It seems like whenever the GS divers are compared to Rolex, everyone seems to bemoan the GS' bracelet and clasp. How have you found it?


----------



## jjjjimi (Apr 3, 2015)

brminpin said:


> This, I think is one of the most important measurements that should be mentioned on all watch specifications. The curved and relatively short lugs (for a tidy lug to lug length) on the SBGA029/31 makes it an easy large watch to wear for my 6.75 wrist.
> 
> Sent from my SPH-L720 using Tapatalk


I'm not seeing any wrist shots!!


----------



## jjjjimi (Apr 3, 2015)

Jim Smyth said:


> I have a 7.5" wrist and wear the 031 daily. Love the watch and havent taken it off since I got it last December. My other watches now dont compare at all and I have sold most off. I used to like heavy watches and wore a Sinn 757 for many years. However now I prefer lighter weight watches and I love and work with Titanium in my hobby. So a Titanium watch for me is a natural. The 031 is so well thought out, so comfortable and so accurate! Does it get any better? No - you wont be disappointed.......

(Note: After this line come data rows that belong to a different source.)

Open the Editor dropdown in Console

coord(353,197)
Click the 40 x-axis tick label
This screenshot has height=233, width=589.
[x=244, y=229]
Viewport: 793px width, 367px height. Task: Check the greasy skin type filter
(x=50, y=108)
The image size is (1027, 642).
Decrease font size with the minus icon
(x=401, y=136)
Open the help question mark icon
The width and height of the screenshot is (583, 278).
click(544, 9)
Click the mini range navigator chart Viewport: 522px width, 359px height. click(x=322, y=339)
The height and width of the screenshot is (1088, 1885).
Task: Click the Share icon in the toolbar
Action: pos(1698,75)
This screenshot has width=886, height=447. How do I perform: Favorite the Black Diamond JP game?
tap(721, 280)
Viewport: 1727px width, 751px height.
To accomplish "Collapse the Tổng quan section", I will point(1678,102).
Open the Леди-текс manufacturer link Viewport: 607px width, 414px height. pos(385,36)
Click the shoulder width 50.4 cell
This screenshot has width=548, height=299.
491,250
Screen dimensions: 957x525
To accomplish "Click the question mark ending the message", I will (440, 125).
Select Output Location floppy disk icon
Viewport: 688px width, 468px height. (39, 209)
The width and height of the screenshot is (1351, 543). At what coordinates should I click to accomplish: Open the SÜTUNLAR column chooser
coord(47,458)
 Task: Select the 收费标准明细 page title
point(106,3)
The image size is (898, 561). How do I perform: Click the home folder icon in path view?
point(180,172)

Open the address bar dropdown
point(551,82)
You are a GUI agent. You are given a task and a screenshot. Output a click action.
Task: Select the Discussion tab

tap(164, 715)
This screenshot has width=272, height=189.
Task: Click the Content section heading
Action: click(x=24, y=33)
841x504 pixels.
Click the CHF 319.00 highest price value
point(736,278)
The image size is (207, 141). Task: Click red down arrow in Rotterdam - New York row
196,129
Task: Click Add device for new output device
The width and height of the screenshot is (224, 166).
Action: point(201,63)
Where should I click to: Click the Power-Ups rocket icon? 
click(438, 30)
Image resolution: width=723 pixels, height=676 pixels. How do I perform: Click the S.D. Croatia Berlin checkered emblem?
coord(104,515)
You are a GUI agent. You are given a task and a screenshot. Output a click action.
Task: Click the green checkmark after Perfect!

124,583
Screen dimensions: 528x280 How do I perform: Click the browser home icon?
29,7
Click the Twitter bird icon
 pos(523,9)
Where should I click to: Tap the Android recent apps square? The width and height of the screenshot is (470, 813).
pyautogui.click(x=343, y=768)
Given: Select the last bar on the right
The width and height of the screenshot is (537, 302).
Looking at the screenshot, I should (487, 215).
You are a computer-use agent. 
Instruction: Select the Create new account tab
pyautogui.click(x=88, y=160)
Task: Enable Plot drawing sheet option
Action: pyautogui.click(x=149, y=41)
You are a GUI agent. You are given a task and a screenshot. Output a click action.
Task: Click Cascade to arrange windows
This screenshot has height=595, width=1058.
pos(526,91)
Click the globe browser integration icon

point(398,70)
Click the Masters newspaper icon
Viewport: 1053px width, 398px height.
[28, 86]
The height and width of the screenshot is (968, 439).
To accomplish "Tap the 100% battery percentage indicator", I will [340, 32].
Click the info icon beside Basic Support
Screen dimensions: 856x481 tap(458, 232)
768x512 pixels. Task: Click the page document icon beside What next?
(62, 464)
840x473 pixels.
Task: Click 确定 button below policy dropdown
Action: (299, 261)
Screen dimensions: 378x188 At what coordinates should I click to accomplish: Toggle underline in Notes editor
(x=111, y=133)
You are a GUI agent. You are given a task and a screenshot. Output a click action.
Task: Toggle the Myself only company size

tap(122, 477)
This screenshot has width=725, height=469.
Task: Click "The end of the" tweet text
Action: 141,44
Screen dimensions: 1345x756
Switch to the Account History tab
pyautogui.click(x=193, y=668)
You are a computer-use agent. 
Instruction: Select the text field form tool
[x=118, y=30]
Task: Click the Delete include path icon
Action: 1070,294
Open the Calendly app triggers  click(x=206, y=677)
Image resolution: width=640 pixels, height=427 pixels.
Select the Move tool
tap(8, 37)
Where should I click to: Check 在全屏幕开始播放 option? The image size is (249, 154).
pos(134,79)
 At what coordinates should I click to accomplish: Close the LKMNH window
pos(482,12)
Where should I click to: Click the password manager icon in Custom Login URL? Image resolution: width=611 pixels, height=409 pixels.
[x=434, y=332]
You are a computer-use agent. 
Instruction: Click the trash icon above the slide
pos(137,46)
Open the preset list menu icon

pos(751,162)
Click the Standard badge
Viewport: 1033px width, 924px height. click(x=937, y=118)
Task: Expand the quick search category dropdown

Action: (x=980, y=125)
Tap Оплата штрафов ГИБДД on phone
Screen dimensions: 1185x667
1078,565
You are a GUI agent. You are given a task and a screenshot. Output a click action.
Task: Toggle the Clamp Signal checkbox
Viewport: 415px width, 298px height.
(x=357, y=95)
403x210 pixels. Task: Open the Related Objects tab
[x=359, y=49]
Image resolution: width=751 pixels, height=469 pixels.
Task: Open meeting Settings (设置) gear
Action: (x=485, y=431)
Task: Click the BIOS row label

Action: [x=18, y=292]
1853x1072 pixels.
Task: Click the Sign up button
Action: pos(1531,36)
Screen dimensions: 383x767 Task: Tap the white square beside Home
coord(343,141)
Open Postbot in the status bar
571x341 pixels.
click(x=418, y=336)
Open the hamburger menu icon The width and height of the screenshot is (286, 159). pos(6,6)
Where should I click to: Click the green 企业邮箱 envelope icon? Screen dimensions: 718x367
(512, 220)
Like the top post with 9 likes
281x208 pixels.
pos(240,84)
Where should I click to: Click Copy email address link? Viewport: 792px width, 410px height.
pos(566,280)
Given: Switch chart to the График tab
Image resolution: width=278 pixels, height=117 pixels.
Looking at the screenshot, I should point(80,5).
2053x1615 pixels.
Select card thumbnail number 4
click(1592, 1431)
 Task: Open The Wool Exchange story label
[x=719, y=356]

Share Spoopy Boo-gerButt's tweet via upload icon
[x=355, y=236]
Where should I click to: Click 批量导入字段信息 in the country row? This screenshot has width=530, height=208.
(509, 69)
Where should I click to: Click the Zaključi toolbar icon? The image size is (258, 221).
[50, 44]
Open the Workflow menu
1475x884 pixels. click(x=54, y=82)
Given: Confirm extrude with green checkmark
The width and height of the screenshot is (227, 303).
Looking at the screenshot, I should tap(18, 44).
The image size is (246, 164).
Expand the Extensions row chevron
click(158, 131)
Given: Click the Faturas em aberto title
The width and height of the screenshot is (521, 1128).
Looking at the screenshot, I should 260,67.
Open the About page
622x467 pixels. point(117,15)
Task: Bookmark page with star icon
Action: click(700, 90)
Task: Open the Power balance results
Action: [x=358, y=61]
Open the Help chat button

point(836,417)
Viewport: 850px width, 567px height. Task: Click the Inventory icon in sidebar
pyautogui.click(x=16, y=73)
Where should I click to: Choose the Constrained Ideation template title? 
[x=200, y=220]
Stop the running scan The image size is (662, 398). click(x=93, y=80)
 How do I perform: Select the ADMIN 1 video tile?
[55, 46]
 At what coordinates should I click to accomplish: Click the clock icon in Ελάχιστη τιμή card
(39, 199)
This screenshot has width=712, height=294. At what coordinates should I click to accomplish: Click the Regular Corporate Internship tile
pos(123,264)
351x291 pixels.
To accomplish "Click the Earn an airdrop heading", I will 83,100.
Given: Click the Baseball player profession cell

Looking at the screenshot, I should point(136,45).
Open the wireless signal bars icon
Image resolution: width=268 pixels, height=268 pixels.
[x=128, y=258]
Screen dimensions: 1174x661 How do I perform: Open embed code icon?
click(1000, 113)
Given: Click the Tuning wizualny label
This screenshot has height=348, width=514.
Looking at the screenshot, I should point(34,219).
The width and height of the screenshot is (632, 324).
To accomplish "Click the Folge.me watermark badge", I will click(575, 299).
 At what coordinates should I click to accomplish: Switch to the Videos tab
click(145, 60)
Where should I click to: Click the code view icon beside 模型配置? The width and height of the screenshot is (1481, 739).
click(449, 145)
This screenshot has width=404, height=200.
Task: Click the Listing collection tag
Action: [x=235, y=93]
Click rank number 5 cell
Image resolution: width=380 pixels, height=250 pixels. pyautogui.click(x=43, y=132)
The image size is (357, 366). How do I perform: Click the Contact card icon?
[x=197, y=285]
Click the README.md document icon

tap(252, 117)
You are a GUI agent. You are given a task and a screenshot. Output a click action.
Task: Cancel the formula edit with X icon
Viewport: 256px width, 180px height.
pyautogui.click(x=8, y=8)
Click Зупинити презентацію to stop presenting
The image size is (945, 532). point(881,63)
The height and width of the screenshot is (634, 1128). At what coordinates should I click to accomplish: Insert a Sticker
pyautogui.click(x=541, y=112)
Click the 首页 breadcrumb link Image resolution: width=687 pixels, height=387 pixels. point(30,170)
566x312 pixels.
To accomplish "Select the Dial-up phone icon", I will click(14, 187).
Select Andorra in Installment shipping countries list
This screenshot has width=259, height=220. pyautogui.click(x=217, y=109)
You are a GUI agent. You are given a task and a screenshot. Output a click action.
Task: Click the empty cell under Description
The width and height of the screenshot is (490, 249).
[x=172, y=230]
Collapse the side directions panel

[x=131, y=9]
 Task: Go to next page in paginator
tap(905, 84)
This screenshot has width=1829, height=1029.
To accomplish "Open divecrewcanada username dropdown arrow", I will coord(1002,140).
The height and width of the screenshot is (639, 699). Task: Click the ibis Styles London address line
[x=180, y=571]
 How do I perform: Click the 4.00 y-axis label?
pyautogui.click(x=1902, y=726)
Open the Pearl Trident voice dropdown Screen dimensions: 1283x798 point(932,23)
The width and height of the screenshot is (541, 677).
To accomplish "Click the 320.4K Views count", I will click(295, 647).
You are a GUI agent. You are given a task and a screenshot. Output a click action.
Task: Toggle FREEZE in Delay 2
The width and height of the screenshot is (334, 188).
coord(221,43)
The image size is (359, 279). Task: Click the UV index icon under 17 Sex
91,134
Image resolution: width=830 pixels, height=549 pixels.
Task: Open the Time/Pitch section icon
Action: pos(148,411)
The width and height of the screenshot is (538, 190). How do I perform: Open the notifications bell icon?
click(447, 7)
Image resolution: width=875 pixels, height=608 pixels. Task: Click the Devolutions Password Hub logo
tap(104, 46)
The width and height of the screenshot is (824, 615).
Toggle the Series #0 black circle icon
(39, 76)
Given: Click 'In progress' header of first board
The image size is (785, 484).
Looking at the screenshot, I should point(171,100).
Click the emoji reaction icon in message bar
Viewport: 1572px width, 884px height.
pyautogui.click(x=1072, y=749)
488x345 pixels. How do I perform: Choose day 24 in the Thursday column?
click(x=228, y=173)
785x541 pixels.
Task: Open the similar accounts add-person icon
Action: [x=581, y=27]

I also really love titanium but I can't help but feel the gold lettering on the SBGA031 distracts from the beauty of the rest of the watch!


----------



## jjjjimi (Apr 3, 2015)

Laso1 said:


> 8-1/4" wrist love it. But I am use to wearing a heavier watch, I've worn a Seiko diver off and on since the mid 80's. But I think the Titanium one would be the bomb. I love the oh so "Japanese" gold accents, I would rather have the 031 (just because I like the dial better, not the weight difference), even though I love my 029.
> 
> View attachment 9149538


Beauty!


----------



## Ugly-Nugget (Feb 12, 2013)

I was recently in a similar situation and I went for the 031, I like the Ti and the gold accents are gorgeous but you cant go wrong with either beautiful watches.

The 031 on an 8" wrist.


----------



## Ugly-Nugget (Feb 12, 2013)

jjjjimi said:


> It seems like whenever the GS divers are compared to Rolex, everyone seems to bemoan the GS' bracelet and clasp. How have you found it?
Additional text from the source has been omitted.